*Exercise directions*
Duplicate the data from the line containing "686x501 pixels. At" down to the line containing "This screenshot has width=1568, height=738.", including both of those lines.

*Raw records*
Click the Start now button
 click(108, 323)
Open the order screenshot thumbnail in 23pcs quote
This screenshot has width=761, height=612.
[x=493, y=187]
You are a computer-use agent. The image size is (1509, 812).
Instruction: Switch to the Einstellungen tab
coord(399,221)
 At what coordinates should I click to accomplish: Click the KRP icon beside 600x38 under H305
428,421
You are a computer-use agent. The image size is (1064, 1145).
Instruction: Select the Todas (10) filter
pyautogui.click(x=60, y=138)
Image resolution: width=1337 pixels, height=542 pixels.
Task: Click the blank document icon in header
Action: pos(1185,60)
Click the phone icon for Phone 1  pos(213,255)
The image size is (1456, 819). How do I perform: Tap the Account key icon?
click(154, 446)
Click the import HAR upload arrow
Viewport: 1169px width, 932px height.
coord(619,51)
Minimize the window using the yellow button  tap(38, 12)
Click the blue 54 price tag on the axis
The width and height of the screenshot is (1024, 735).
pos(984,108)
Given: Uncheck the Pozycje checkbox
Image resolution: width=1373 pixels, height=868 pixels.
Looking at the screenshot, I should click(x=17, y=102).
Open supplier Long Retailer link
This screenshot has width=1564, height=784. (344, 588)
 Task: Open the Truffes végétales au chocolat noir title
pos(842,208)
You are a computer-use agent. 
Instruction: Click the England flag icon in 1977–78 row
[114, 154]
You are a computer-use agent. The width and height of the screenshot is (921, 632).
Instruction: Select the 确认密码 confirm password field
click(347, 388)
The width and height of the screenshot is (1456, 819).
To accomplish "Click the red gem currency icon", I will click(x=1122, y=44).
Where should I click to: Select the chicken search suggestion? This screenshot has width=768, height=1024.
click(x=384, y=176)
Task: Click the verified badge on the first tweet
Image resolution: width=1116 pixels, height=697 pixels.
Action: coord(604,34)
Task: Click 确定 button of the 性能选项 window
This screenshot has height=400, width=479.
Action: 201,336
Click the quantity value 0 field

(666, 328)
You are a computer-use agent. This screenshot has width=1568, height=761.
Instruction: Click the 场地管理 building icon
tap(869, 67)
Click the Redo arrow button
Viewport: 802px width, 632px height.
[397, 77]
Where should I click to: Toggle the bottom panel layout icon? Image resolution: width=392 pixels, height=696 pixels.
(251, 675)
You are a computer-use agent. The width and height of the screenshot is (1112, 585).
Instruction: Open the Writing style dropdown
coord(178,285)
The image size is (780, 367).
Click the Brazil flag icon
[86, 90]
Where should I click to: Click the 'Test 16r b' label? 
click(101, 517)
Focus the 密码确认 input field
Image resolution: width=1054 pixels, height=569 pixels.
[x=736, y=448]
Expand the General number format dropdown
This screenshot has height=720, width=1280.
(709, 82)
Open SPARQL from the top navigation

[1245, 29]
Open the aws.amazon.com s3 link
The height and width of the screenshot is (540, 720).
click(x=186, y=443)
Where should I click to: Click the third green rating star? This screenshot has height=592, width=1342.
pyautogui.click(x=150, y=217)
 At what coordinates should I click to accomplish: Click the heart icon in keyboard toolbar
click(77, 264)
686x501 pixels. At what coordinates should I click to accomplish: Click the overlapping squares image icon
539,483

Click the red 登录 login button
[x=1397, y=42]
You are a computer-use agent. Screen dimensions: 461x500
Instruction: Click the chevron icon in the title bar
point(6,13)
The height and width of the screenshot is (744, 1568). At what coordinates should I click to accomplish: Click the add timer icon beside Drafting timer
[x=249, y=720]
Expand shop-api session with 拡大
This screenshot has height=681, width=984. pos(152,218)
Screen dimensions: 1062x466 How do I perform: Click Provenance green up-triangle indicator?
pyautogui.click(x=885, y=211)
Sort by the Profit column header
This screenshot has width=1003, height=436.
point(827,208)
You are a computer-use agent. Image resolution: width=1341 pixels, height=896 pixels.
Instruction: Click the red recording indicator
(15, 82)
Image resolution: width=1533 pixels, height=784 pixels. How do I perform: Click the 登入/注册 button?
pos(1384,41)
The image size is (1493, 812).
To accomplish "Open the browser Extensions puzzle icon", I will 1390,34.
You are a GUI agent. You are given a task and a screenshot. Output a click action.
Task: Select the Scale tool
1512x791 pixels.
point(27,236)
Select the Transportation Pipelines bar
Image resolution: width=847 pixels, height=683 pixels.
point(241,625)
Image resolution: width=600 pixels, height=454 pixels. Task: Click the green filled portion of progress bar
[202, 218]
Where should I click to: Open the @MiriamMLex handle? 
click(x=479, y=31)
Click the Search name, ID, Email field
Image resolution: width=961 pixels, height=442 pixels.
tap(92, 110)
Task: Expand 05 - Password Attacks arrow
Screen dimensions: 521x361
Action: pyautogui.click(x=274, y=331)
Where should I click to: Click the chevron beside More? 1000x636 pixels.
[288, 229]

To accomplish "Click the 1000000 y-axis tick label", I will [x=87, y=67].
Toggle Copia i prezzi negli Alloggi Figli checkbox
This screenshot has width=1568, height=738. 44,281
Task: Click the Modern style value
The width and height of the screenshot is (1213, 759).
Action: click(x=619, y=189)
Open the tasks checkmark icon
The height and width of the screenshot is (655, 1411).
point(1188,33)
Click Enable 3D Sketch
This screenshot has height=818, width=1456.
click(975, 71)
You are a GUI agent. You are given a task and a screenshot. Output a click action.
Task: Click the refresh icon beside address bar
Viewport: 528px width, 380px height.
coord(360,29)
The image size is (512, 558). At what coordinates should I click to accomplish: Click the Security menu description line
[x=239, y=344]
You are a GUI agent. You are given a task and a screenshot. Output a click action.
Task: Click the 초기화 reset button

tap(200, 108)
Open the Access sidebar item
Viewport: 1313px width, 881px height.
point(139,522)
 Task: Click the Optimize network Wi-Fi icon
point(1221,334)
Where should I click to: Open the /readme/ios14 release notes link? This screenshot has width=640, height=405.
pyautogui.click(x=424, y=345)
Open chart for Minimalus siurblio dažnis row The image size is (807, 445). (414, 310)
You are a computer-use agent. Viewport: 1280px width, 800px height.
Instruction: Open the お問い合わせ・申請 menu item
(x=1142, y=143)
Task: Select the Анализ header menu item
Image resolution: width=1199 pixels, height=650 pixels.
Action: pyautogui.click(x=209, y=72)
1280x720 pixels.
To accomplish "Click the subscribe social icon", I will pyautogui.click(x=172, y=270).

*Correct answer*
686x501 pixels. At what coordinates should I click to accomplish: Click the overlapping squares image icon
539,483

Click the red 登录 login button
[x=1397, y=42]
You are a computer-use agent. Screen dimensions: 461x500
Instruction: Click the chevron icon in the title bar
point(6,13)
The height and width of the screenshot is (744, 1568). At what coordinates should I click to accomplish: Click the add timer icon beside Drafting timer
[x=249, y=720]
Expand shop-api session with 拡大
This screenshot has height=681, width=984. pos(152,218)
Screen dimensions: 1062x466 How do I perform: Click Provenance green up-triangle indicator?
pyautogui.click(x=885, y=211)
Sort by the Profit column header
This screenshot has width=1003, height=436.
point(827,208)
You are a computer-use agent. Image resolution: width=1341 pixels, height=896 pixels.
Instruction: Click the red recording indicator
(15, 82)
Image resolution: width=1533 pixels, height=784 pixels. How do I perform: Click the 登入/注册 button?
pos(1384,41)
The image size is (1493, 812).
To accomplish "Open the browser Extensions puzzle icon", I will 1390,34.
You are a GUI agent. You are given a task and a screenshot. Output a click action.
Task: Select the Scale tool
1512x791 pixels.
point(27,236)
Select the Transportation Pipelines bar
Image resolution: width=847 pixels, height=683 pixels.
point(241,625)
Image resolution: width=600 pixels, height=454 pixels. Task: Click the green filled portion of progress bar
[202, 218]
Where should I click to: Open the @MiriamMLex handle? 
click(x=479, y=31)
Click the Search name, ID, Email field
Image resolution: width=961 pixels, height=442 pixels.
tap(92, 110)
Task: Expand 05 - Password Attacks arrow
Screen dimensions: 521x361
Action: pyautogui.click(x=274, y=331)
Where should I click to: Click the chevron beside More? 1000x636 pixels.
[288, 229]

To accomplish "Click the 1000000 y-axis tick label", I will [x=87, y=67].
Toggle Copia i prezzi negli Alloggi Figli checkbox
This screenshot has width=1568, height=738. 44,281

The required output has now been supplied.